# Your task:
Go through the entries below and print, exactly, the lines starting at the one with "is (907, 1316)." and ending at the one with "Task: Tap the green Mua button", keeping both ends and no others.

[Collected data]
□ □ □ □

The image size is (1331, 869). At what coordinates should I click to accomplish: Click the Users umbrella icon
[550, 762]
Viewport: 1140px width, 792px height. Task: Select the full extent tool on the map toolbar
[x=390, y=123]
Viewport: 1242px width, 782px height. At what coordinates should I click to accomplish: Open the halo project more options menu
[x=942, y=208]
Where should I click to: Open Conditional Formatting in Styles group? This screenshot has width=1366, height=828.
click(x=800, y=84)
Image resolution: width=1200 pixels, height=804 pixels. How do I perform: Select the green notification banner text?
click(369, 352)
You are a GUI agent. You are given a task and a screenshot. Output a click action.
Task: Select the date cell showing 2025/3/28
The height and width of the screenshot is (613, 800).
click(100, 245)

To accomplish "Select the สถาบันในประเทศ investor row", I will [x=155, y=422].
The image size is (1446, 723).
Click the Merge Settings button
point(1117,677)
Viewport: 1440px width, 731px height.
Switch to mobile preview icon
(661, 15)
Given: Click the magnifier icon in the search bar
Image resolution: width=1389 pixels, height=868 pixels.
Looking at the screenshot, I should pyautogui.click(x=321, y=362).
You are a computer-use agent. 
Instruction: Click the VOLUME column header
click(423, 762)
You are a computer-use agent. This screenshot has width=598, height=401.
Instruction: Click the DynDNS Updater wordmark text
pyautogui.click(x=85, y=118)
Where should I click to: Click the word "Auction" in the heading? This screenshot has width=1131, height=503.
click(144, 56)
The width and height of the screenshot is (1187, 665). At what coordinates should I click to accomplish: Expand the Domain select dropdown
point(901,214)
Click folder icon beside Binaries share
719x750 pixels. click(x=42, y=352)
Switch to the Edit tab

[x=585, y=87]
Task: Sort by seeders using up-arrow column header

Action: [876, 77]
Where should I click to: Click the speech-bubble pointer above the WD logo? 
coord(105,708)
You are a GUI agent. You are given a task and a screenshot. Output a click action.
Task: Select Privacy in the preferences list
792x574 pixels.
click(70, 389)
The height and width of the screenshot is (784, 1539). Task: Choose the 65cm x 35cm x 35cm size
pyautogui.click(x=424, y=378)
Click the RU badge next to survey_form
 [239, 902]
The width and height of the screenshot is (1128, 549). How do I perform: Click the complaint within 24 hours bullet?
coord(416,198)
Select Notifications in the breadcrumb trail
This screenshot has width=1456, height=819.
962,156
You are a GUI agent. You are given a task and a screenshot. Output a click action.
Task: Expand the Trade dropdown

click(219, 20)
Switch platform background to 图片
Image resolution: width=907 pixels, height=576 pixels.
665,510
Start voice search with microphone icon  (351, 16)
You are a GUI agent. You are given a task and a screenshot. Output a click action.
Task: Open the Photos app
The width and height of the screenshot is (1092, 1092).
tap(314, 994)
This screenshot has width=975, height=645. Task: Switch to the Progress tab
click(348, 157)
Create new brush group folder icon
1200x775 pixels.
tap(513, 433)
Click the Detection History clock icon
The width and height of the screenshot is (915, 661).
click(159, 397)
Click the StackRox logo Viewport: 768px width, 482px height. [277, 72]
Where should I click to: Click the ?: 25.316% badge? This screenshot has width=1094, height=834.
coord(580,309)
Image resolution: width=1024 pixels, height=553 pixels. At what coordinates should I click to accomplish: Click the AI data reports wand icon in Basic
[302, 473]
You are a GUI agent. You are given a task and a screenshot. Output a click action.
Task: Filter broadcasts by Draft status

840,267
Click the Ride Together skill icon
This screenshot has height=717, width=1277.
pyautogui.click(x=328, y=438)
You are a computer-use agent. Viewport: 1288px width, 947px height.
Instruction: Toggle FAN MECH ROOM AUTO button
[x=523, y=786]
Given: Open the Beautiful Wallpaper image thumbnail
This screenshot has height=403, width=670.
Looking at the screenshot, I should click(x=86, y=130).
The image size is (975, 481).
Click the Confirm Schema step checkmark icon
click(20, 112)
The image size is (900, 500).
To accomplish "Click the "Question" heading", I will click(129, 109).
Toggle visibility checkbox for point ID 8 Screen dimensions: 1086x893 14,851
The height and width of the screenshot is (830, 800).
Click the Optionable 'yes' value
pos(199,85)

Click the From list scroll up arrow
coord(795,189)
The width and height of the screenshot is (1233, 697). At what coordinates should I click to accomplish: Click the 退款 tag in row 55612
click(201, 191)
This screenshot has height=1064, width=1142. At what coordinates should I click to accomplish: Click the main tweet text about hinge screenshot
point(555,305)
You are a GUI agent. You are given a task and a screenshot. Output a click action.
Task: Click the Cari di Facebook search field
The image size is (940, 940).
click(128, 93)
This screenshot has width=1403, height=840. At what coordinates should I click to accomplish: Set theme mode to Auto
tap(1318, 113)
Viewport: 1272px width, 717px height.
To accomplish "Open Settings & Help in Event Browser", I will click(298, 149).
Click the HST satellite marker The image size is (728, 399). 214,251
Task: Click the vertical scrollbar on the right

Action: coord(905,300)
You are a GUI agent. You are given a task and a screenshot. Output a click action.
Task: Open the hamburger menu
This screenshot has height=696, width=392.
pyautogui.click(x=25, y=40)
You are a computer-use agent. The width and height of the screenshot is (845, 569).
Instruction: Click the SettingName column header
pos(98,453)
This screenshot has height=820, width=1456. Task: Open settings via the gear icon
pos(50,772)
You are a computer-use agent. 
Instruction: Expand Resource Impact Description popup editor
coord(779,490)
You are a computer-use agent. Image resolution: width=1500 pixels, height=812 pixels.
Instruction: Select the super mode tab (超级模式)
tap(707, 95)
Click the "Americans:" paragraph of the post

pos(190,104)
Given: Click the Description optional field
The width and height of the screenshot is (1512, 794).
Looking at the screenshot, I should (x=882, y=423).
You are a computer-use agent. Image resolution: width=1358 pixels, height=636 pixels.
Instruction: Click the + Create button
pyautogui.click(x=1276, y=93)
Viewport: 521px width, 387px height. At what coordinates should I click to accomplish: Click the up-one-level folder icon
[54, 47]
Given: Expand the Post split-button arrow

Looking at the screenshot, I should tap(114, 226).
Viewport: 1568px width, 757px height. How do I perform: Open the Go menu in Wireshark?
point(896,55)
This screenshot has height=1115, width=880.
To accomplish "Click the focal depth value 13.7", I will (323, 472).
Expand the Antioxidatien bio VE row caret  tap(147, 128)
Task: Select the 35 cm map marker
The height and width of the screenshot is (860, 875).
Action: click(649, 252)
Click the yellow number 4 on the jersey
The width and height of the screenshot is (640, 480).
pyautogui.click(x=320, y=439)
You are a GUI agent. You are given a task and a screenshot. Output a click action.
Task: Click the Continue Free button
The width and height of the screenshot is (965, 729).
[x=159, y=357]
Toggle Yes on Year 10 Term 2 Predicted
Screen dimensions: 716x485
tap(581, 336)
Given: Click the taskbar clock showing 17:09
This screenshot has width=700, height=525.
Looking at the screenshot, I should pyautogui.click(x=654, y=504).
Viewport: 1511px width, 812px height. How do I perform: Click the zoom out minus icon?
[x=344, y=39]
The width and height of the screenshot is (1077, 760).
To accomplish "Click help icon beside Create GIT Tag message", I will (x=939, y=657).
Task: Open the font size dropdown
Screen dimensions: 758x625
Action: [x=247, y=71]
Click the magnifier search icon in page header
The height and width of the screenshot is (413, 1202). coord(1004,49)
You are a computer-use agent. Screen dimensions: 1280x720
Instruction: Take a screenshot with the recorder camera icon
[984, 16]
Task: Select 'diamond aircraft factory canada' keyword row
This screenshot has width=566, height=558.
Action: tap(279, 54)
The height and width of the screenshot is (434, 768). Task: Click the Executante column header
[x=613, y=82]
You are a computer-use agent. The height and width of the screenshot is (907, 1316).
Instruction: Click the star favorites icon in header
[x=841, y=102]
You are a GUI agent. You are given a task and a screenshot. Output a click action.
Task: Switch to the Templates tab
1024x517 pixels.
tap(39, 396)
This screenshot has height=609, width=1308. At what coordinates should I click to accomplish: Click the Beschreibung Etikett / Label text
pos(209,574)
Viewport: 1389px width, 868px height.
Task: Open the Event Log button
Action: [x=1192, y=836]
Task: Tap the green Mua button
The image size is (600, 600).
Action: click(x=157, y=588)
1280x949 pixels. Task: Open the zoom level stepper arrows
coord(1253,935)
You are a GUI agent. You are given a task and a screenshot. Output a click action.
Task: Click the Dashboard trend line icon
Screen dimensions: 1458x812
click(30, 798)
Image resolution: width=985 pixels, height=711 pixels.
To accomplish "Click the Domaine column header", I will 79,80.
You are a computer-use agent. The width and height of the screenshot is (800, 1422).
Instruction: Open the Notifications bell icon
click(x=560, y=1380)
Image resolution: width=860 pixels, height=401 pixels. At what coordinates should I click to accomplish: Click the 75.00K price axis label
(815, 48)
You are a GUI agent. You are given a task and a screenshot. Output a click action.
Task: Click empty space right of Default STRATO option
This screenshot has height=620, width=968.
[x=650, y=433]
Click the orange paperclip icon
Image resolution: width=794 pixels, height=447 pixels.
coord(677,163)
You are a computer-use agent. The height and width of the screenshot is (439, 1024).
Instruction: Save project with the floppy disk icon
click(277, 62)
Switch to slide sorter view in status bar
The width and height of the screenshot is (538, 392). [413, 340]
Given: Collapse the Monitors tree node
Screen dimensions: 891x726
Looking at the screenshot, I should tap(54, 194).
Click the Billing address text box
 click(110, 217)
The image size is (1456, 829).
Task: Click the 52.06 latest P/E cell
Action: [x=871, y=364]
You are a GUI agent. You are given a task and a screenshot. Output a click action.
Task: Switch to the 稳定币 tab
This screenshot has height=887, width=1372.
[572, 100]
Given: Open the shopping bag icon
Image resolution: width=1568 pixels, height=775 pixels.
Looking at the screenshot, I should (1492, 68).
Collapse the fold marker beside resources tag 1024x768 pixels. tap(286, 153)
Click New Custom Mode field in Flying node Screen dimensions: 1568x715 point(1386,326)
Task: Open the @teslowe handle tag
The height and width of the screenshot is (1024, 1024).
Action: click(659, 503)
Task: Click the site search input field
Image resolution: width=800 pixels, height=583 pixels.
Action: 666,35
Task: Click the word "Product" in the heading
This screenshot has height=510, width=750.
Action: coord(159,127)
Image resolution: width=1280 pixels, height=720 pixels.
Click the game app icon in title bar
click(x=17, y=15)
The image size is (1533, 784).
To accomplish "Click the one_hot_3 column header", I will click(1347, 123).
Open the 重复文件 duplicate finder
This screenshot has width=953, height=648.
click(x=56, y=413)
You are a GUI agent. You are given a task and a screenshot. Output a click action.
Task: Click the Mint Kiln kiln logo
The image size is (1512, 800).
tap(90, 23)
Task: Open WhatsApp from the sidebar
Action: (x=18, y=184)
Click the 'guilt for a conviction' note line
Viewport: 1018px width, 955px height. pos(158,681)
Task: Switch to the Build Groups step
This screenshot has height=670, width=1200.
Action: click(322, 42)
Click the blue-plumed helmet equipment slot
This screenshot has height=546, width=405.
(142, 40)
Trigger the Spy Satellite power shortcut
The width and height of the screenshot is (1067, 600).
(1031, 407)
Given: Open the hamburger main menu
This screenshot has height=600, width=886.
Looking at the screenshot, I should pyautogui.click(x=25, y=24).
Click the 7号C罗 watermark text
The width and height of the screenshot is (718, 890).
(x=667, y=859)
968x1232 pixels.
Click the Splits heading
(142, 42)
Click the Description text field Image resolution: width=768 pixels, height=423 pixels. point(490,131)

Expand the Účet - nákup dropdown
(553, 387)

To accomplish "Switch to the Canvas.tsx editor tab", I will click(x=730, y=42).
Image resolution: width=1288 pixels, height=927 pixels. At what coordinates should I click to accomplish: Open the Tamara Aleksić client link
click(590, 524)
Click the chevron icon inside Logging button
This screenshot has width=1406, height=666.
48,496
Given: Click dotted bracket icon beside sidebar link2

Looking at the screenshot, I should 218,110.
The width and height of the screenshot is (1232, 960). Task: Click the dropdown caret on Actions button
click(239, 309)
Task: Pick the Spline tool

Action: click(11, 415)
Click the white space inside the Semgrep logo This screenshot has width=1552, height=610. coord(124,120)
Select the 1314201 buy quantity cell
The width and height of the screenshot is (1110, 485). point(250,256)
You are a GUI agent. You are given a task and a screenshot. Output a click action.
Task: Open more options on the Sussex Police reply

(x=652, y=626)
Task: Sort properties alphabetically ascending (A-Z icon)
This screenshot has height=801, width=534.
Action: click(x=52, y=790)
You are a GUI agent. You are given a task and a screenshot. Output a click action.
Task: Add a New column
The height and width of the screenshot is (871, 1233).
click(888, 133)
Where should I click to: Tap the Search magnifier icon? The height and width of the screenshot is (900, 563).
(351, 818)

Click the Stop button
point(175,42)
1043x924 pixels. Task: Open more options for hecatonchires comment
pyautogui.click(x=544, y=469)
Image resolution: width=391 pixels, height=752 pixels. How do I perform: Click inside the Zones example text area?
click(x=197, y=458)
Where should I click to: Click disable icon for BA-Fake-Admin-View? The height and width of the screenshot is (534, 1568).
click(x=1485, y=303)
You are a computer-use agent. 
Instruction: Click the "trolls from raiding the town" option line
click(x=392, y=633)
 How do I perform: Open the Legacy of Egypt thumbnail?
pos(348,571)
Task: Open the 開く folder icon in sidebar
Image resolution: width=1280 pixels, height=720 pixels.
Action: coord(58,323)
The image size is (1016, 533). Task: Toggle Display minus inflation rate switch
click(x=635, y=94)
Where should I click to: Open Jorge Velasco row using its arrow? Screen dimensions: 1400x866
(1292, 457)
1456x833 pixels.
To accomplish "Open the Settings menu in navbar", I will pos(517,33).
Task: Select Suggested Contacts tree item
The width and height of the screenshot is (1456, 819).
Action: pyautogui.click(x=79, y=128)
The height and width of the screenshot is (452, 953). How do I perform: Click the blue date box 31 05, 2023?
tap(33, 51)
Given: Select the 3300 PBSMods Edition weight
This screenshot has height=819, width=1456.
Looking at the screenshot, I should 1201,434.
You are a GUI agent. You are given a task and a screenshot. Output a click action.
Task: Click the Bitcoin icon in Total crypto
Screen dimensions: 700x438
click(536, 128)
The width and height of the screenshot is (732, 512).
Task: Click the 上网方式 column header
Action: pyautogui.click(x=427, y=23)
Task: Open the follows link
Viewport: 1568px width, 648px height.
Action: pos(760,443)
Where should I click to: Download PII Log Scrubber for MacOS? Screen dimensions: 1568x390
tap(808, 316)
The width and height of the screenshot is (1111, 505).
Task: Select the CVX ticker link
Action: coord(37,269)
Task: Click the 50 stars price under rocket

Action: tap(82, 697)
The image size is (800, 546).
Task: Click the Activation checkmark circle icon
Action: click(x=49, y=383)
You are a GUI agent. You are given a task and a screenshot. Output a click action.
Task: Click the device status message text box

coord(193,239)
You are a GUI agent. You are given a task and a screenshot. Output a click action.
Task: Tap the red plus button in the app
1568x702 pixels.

□ □ □ □

# Task response:
You are a computer-use agent. The height and width of the screenshot is (907, 1316).
Instruction: Click the star favorites icon in header
[x=841, y=102]
You are a GUI agent. You are given a task and a screenshot. Output a click action.
Task: Switch to the Templates tab
1024x517 pixels.
tap(39, 396)
This screenshot has height=609, width=1308. At what coordinates should I click to accomplish: Click the Beschreibung Etikett / Label text
pos(209,574)
Viewport: 1389px width, 868px height.
Task: Open the Event Log button
Action: [x=1192, y=836]
Task: Tap the green Mua button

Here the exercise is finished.